People seemed to enjoy the finish-line photo of the 2006 7-Mile Survivor Harbor race I posted yesterday. Here's another view of that finish. (Right: Ryun/Keino? No, just two mid-age mid-packers feeling the momentary return of old glories.)

I'll check back in with y'all when I get back from Tahoe.

Monday, June 9, 2008

More hot hot hot

It only got up to 94 degrees yesterday, but the dew point reading made it feel like way over one hundred. At 8:30 am I was on the lovely Baltimore Inner Harbor walkway, watching some sweat-soaked race leaders in the Survivor Harbor 7 Seven Mile Race go by. The two front-runners were neck and neck; both had their faces contorted with the strain even at mid-race.

I love this scenic race through historic Baltimore, but it is always hot. It runs from the harbor waterfront out to Fort McHenry, around that park along the water, back down to the harbor, past all the ships in the Inner Harbor along the brick-lined Promenade, and out to the Can Company, an abandoned manufacturing center that was converted into a vibrant hub of commercial and residential units.

I just had to do its inaugural running in 2004 because I had never done a 7-mile race before. You know, part of life's checklist, seven-mile race, got it. All of my 10K times except for the first one had been run at a sub-8 minute per mile pace, so I figured I'd easily extend that pace to a 7-miler. Not so fast.

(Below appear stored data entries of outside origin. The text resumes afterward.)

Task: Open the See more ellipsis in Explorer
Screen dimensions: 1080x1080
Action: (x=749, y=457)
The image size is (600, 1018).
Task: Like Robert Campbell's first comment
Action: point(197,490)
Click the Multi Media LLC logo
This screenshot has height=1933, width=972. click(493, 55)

The first year I ran 58:29 (8:21). It was hot. The second year it was even hotter and I was even slower, 58:34 (8:22). The third year the weather finally cooperated a little and I ran 54:17 (7:45). Mission Accomplished.

The race has a 3-Mile Race component, which joins the main race in progress at the Inner Harbor after the race leaders have gone by. I signed up for that this year. (Left: Running along the Inner Harbor in the 2006 race.)

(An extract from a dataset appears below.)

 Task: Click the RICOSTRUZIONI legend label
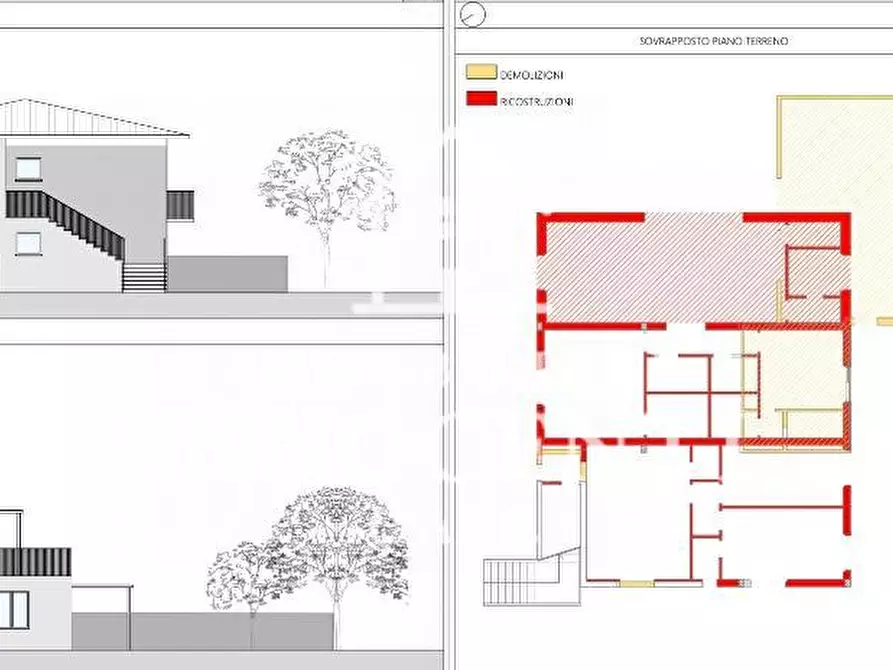pyautogui.click(x=536, y=102)

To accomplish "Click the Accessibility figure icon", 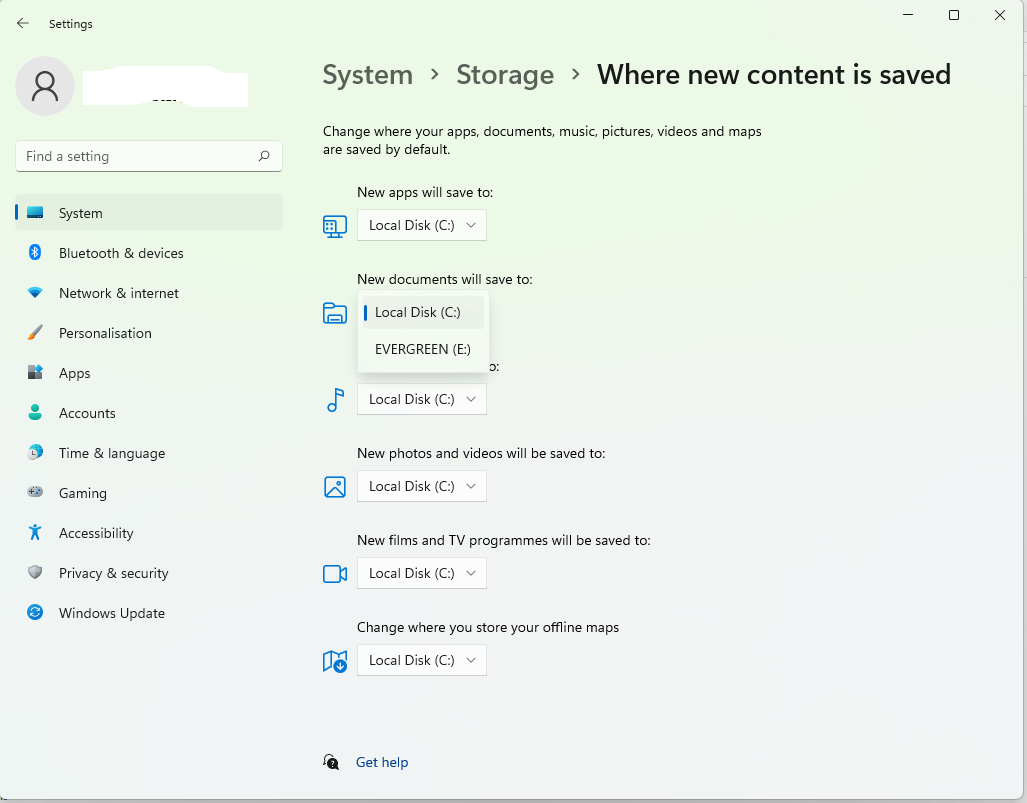I will click(35, 533).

Once again it was so hot that I wilted. I went out fast but didn't arrive at the first mile marker until 7:25. Then my time for the second mile slipped to a 7:45. My third mile time deteriorated to an 8:05 for a 23:15 (7:45) finish, a PW. Notice the steady 20-second per mile downward progression in my pace. My five other 3-milers had all been run in under 23 minutes.

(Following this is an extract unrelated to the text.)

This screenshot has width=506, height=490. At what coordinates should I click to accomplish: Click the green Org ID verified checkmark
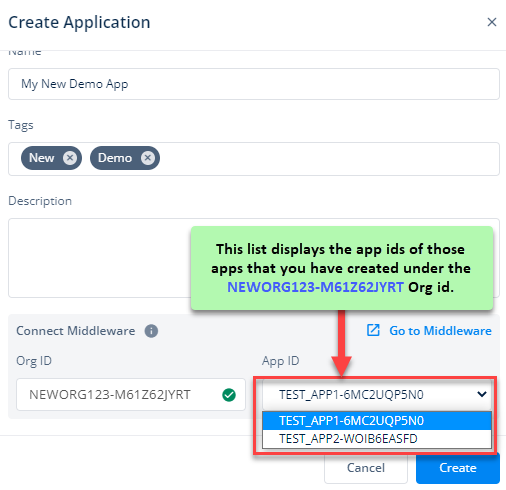coord(229,395)
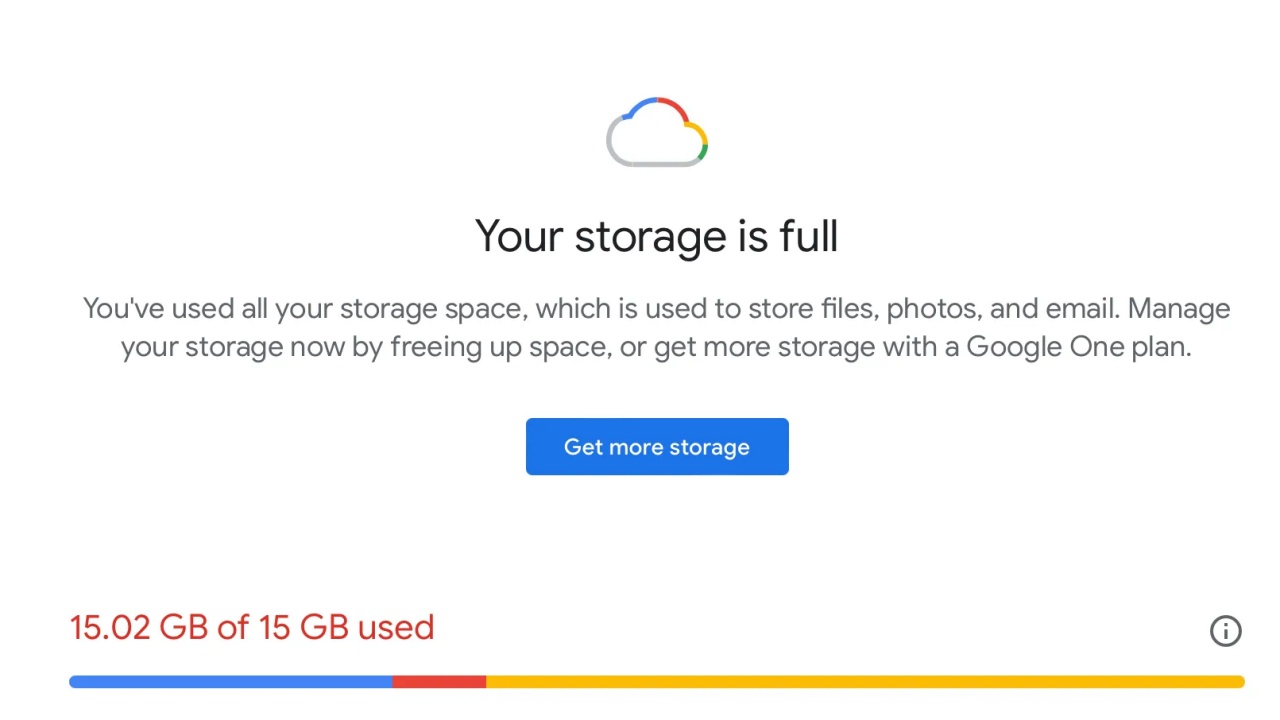Screen dimensions: 1280x720
Task: Click the Get more storage button
Action: point(657,447)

After the race I was wringing wet. I went into a nearby Starbucks for coffee and the frosty air-conditioned interior hit me like a frigid arctic blast. I'm sure they appreciated me leaking water droplets all over their counter as I handed them damp bills from my pocket.

This wonderful race, requiring a 100 mile round-trip drive, has become an expensive luxury in our new times, unfortunately. I think that with gas going from 97c to $4.03 on W's watch, a new dawn has arrived in my racing life. No longer can outlying races be done casually. Good going, Decider and Just-Get-Over-It Tony. (Can you tell that I don't think January 20, 2009 can get here fast enough, otherwise known as BLD, Bush's Last Day?) (Right: Although the guy in blue blew me away at the finish in 2006, he still dragged me along to my seven-mile PR.)